Casino Cosmopol a également participé au système national d’auto-exclusion appelé Spelpaus. Ce programme permet aux personnes de s’exclure de toutes les activités de jeu autorisées en Suède grâce à un système centralisé. Cette initiative est devenue l’un des outils de jeu responsable les plus reconnus en Europe.
Dans le même temps, la concurrence des jeux d’argent en ligne a fortement affecté la fréquentation des établissements. Les produits de casino numériques offraient une commodité que les casinos terrestres ne pouvaient pas facilement égaler. Cette tendance était visible dans toute l’Europe et a influencé la viabilité future des casinos physiques.

Au milieu des années 2020, le secteur suédois des casinos terrestres a dû faire face à d’importants défis. Les préférences des consommateurs se sont de plus en plus orientées vers les options de jeux en ligne, tandis que les coûts d’exploitation continuaient d’augmenter. La fréquentation est restée inférieure aux niveaux historiques malgré une reprise économique plus large en Europe.

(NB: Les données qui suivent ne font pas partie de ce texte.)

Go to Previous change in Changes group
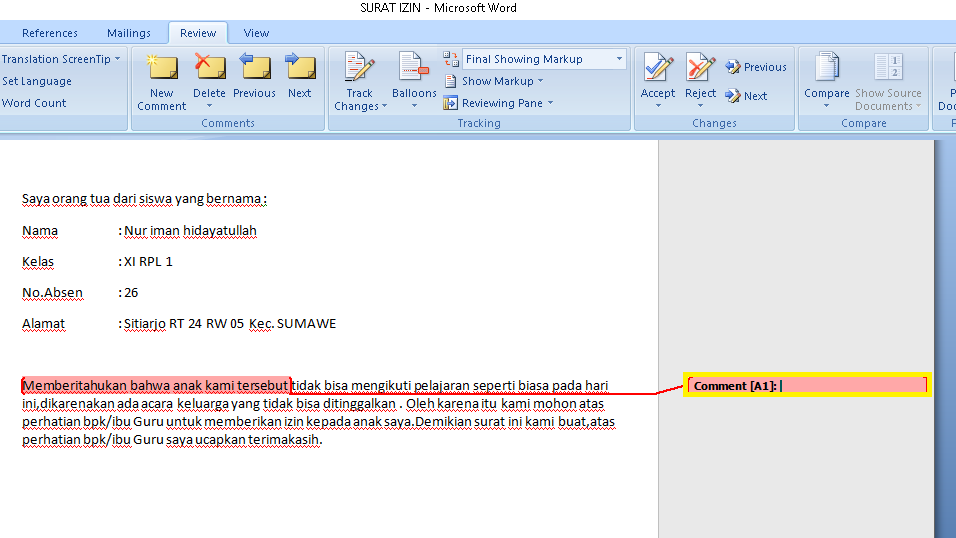Viewport: 956px width, 538px height. (x=756, y=67)
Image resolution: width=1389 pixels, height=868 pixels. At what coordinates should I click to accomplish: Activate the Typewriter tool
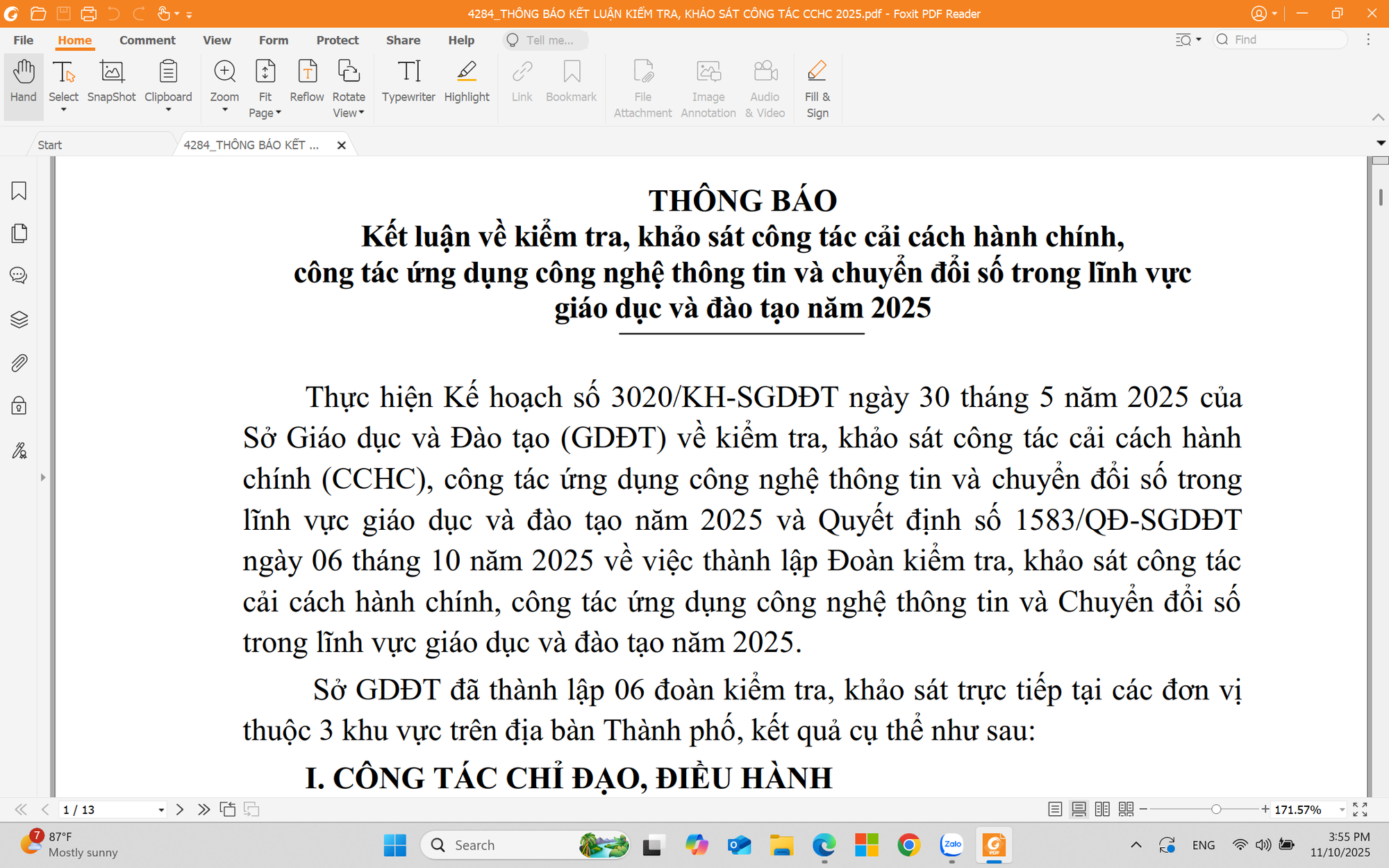[408, 85]
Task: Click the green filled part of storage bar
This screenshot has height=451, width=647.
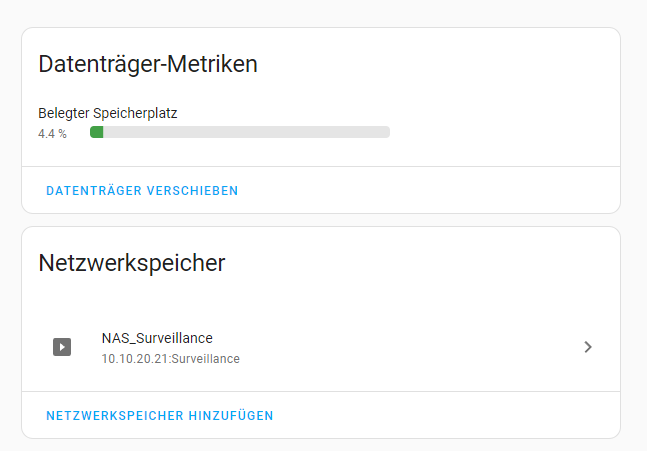Action: 97,132
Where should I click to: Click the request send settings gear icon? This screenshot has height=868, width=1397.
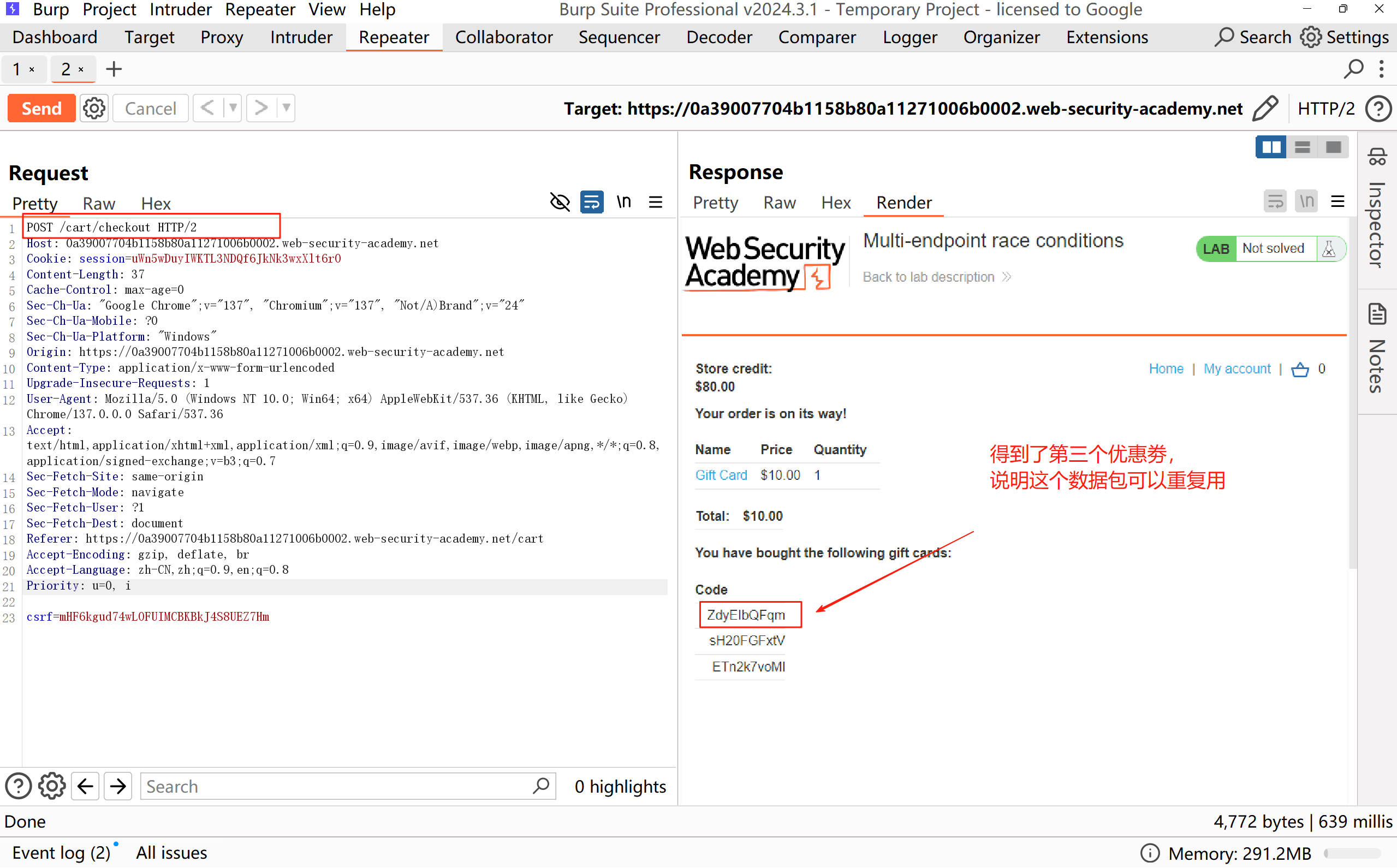point(93,108)
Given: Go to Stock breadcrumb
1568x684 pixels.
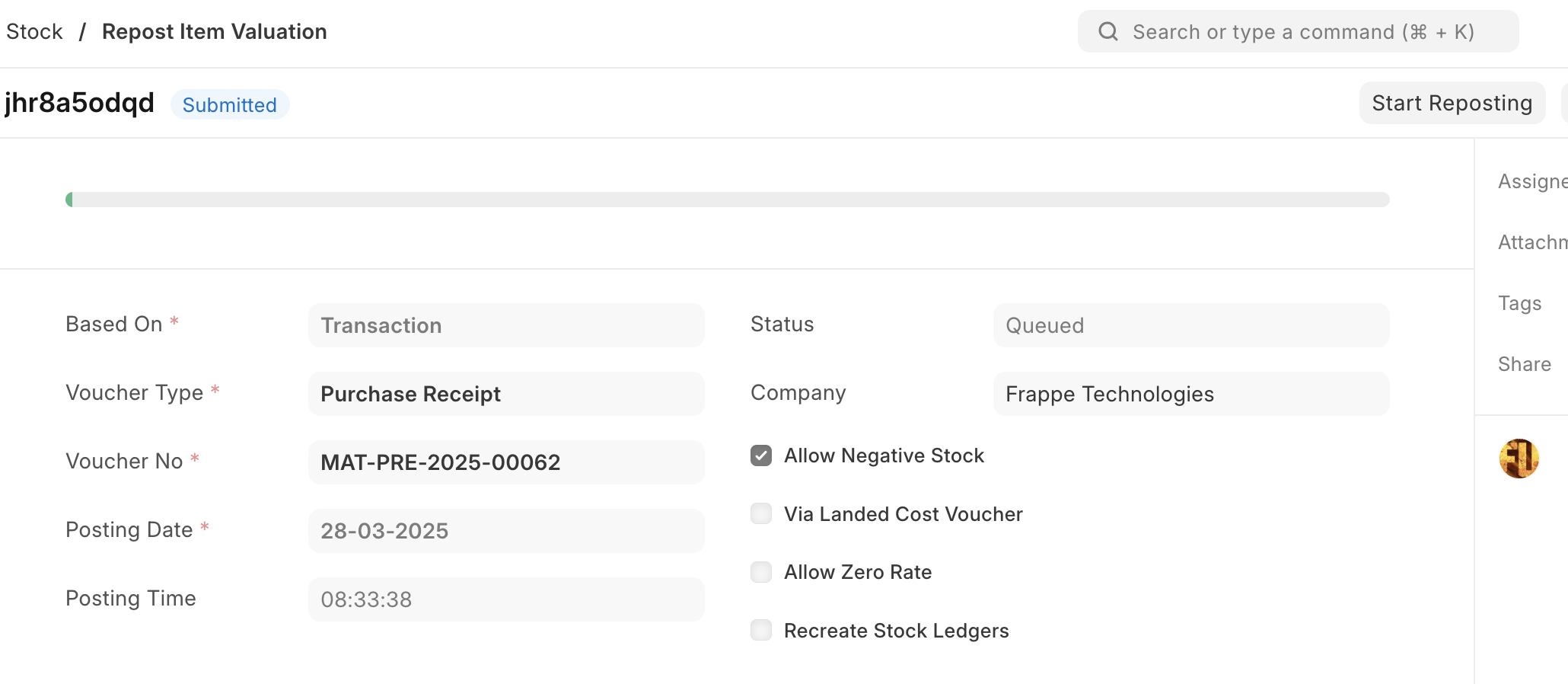Looking at the screenshot, I should coord(34,32).
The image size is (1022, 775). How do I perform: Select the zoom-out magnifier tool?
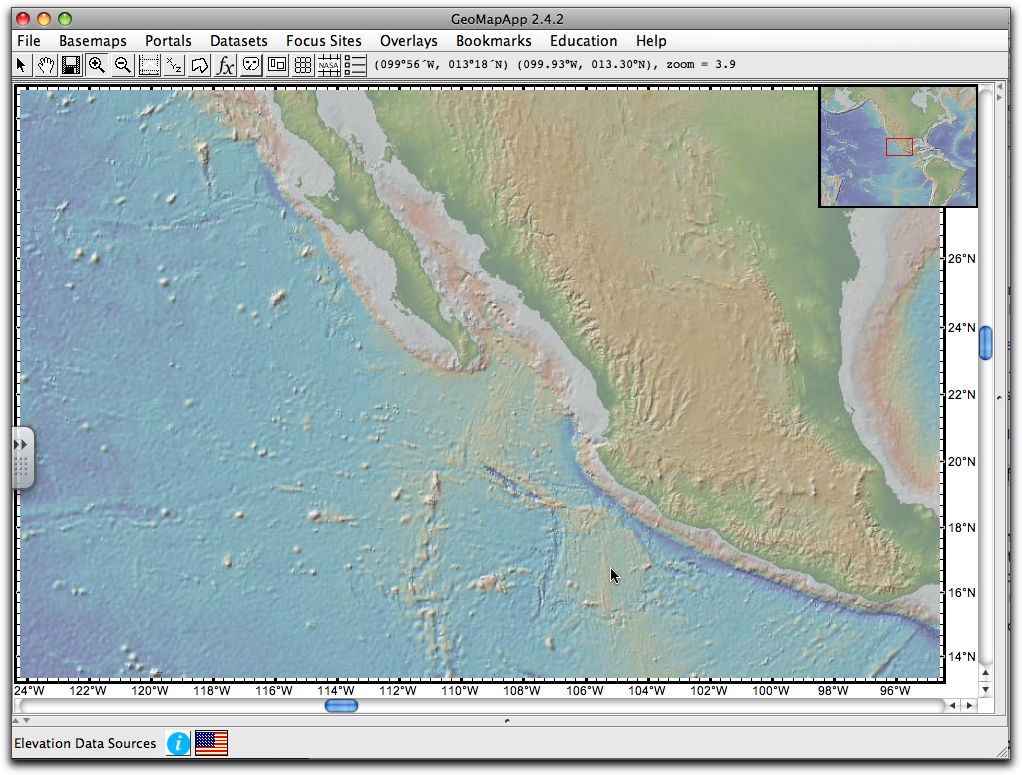coord(122,65)
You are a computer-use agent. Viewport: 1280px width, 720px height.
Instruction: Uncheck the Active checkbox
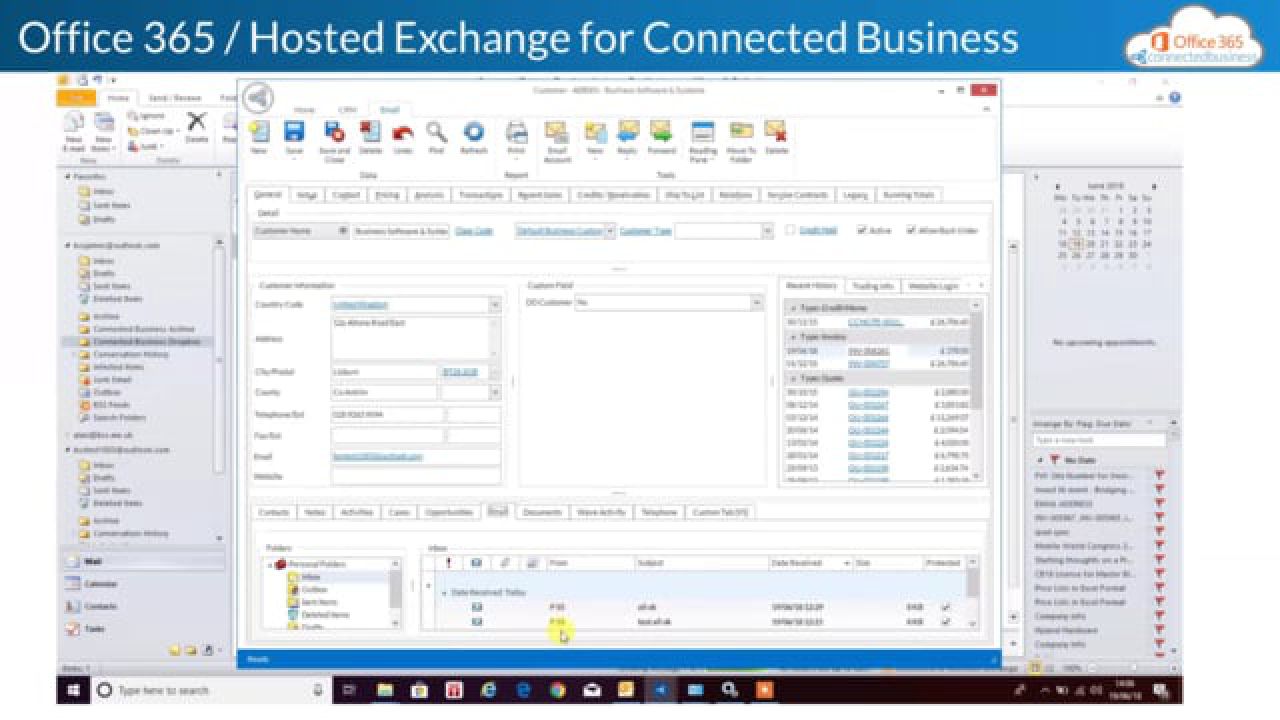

En 2024, le Parlement suédois a approuvé des mesures qui ont finalement conduit à la fermeture des dernières activités de Casino Cosmopol. Stockholm, qui était devenu le dernier établissement Casino Cosmopol encore en activité après la fermeture des autres sites, a cessé ses activités de casino alors que la Suède réévaluait le rôle des jeux terrestres détenus par l’État.
Cette fermeture a marqué la fin d’un chapitre important de l’histoire des jeux d’argent en Suède. Toutefois, elle ne représentait pas un recul de la réglementation. Elle reflétait plutôt l’évolution des conditions du marché et l’importance croissante de la supervision des jeux numériques dans les cadres réglementaires modernes.
Casino Cosmopol Stockholm constitue une étude de cas intéressante sur l’évolution de la réglementation européenne des jeux d’argent au cours des deux dernières décennies. L’établissement a démontré comment les gouvernements pouvaient concilier les activités de jeu commerciales avec des objectifs de politique publique liés à la protection des consommateurs et au jeu responsable.
Son histoire illustre également la transition des systèmes fondés sur le monopole vers des modèles de licences qui accueillent à la fois des opérateurs publics et privés dans un cadre réglementaire commun. Cette approche est devenue de plus en plus répandue en Europe à mesure que les autorités s’adaptent aux réalités des marchés de jeux en ligne.
Bien que Casino Cosmopol Stockholm ne fonctionne plus comme casino en 2026, son influence reste visible dans la structure réglementaire suédoise. Les enseignements tirés de son exploitation continuent d’alimenter les discussions sur le jeu responsable, l’implication de l’État dans les activités de jeu et l’orientation future de la politique européenne en matière de jeux d’argent.